- Data:
— BEGIN —
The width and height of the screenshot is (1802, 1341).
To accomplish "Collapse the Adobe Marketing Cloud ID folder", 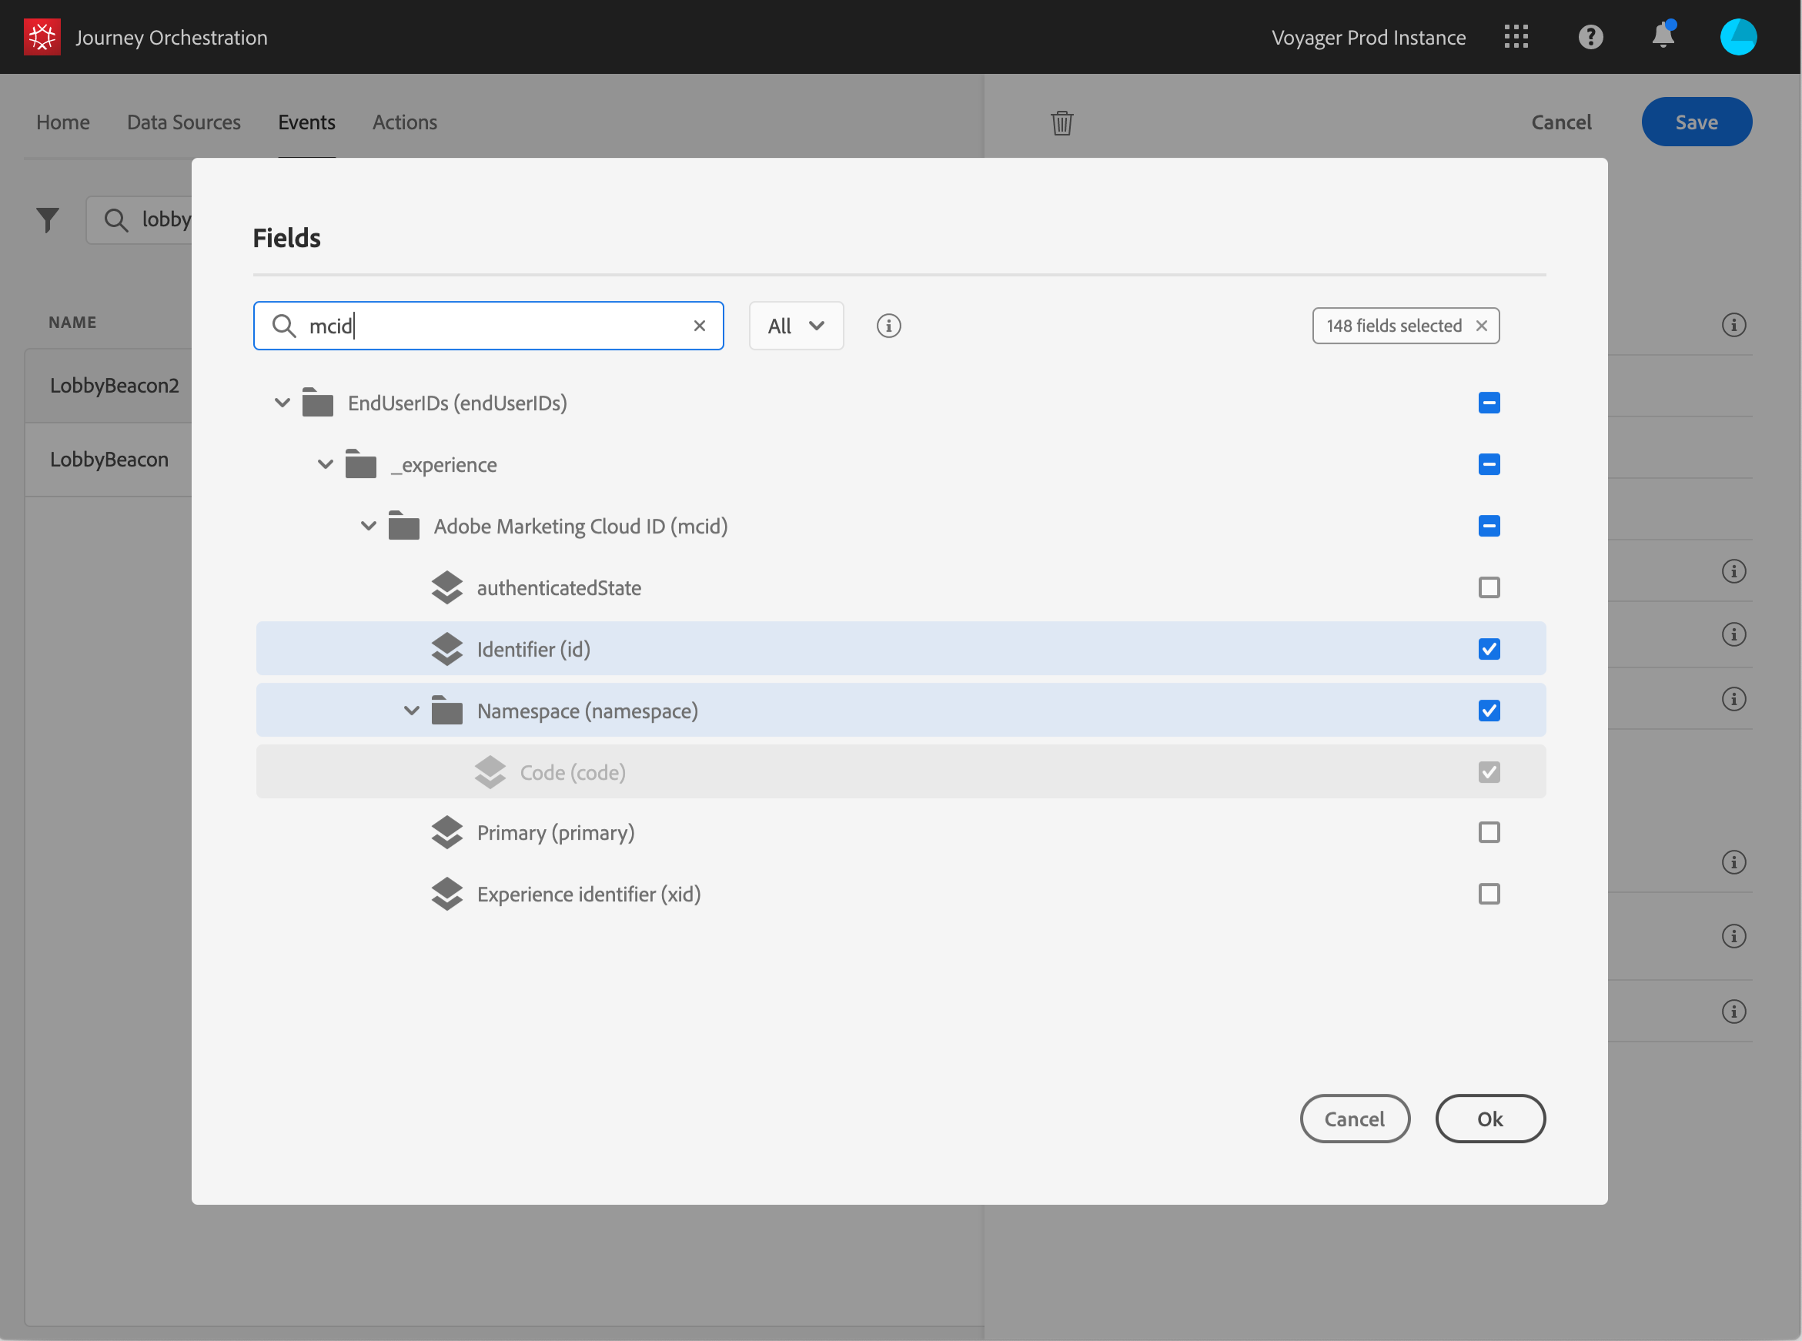I will click(369, 526).
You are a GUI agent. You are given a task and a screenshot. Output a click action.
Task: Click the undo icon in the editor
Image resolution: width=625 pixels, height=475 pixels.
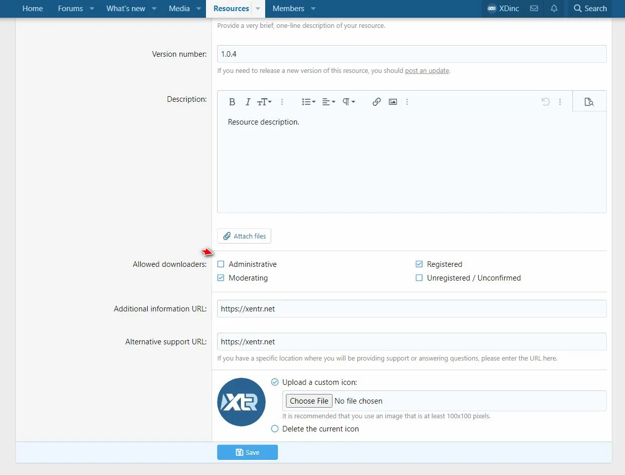point(546,102)
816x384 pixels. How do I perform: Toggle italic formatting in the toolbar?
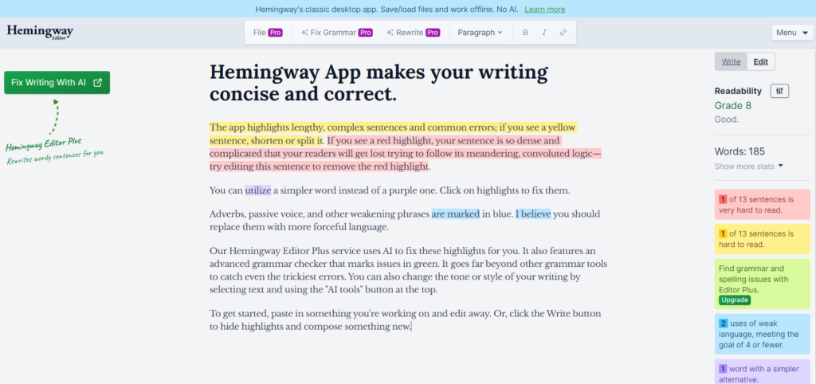[544, 33]
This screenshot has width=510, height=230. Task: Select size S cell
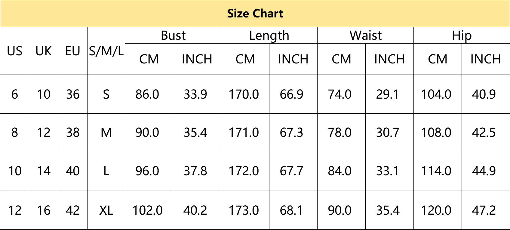(106, 94)
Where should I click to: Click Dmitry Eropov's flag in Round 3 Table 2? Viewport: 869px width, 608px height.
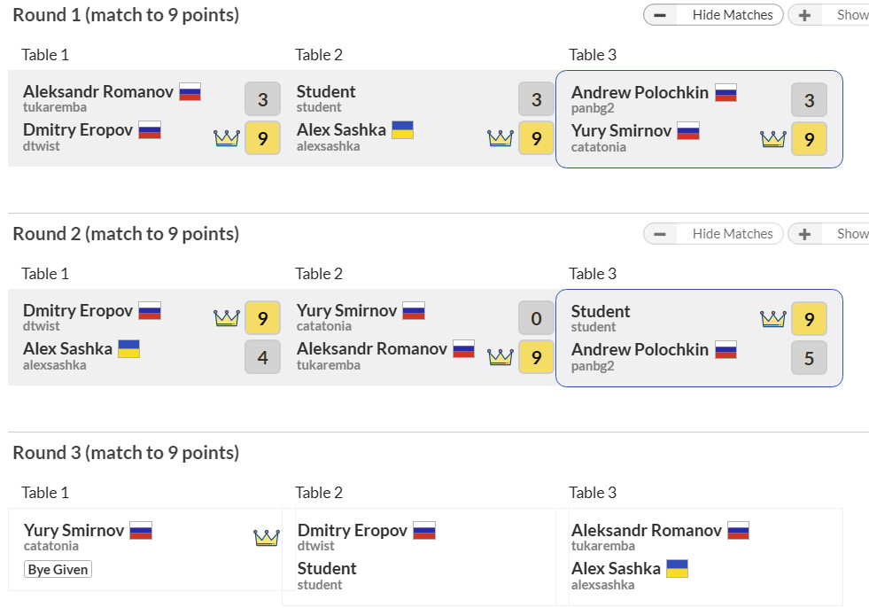click(x=424, y=531)
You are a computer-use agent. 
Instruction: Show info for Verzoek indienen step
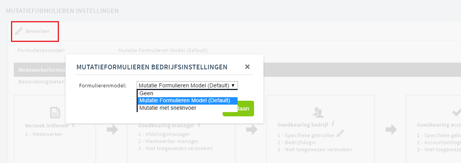tap(73, 125)
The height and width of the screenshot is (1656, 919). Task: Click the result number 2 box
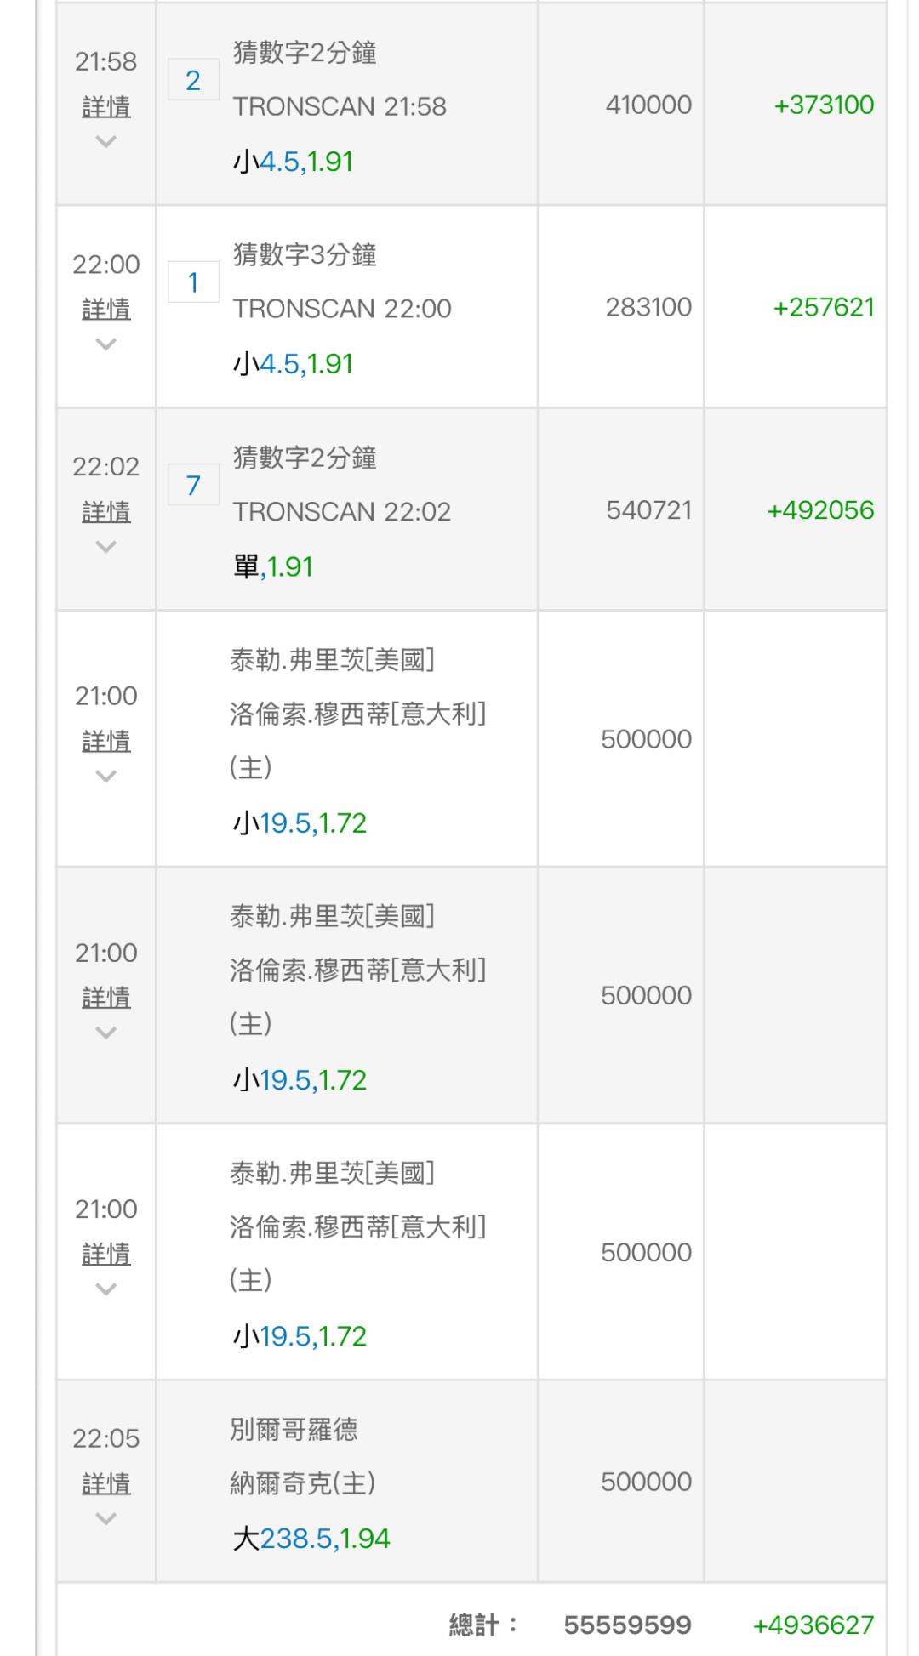point(193,81)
— END —
- Given request:
Reproduce word for word the data from the line containing "The height and" through the end of the data, with both ends included, and leave the pictures out.

- Exercise result:
The height and width of the screenshot is (1656, 919). Task: Click the result number 2 box
point(193,81)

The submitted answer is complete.